We need to explore all possible combinations of words that can form the input string. This naturally leads to a recursive approach where we try different word combinations at each step.
- First, we create a map of valid words from the dictionary for O(1) lookup.
- We use a recursive function that:
- Builds the current word character by character
- When a valid word is found, we have two choices: a. Add the word to our current path and start a new word b. Continue building the current word
- When we reach the end of the string with a valid word, we join all words in the current path with spaces and add it to our result.

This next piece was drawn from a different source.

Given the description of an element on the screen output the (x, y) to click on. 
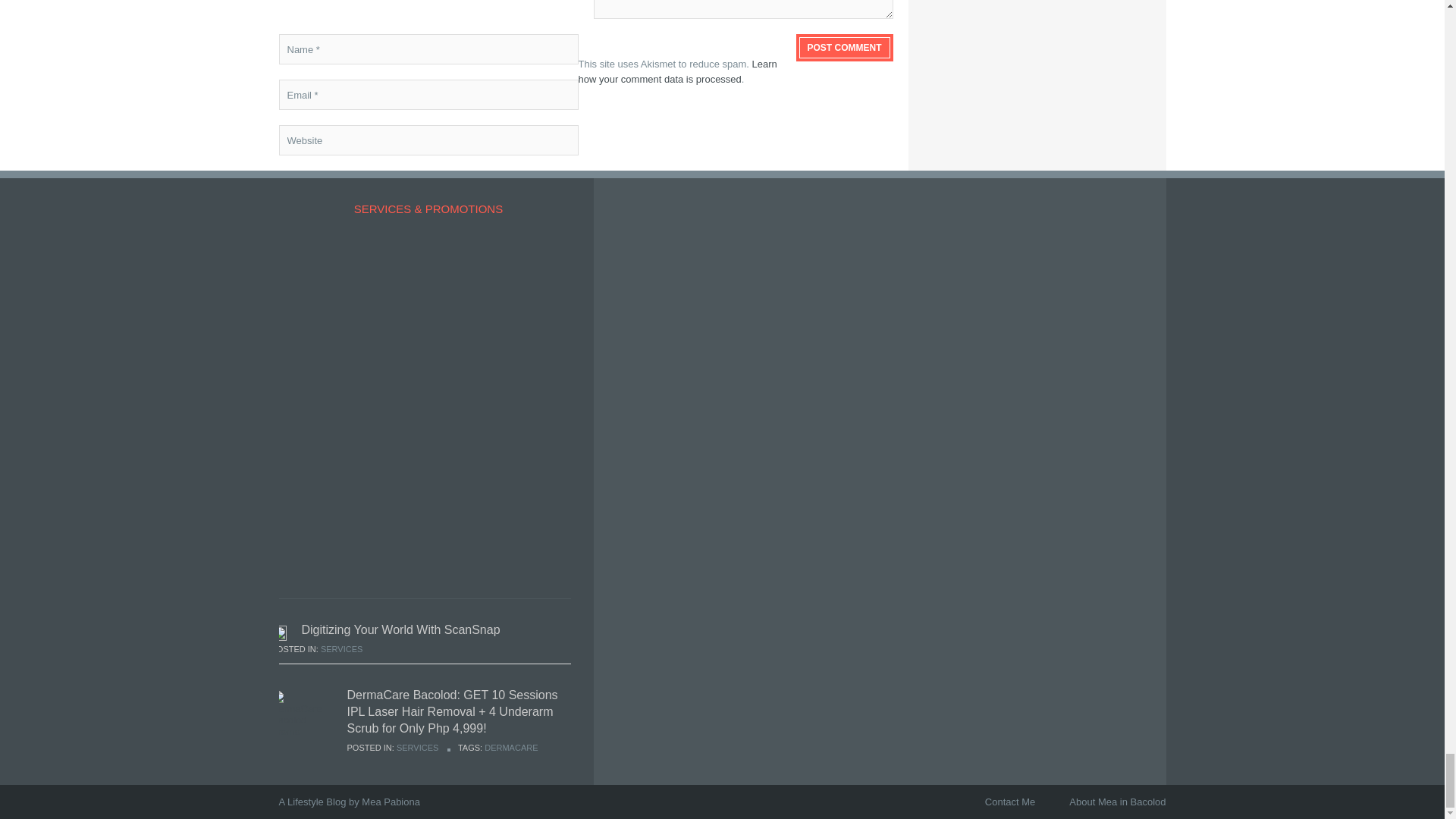
Post Comment (844, 47)
Website (428, 140)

- The recursion explores all possible combinations of words that can form the input string.
- Time complexity: O(2^n)
- Space complexity: O(n)
- Recursion
- Backtracking
- DFS
func wordBreak(s string, wordDict []string) []string {
ret, wordMap := make([]string, 0), make(map[string]bool)
for _, word := range wordDict {
wordMap[word] = true
}
var recur func(curI int, curWord string, curStr []string)
recur = func(curI int, curWord string, curStr []string) {
if curI == len(s) {
return
}
curWord += string(s[curI])
if wordMap[curWord] {
tmp := make([]string, len(curStr))
copy(tmp, curStr)
tmp = append(tmp, curWord)
if curI == len(s) - 1 {
retStr := strings.Join(tmp, " ")
ret = append(ret, retStr)
} else {
recur(curI + 1, "", tmp)
}
}
recur(curI + 1, curWord, curStr)
}
recur(0, "", make([]string, 0))
return ret
}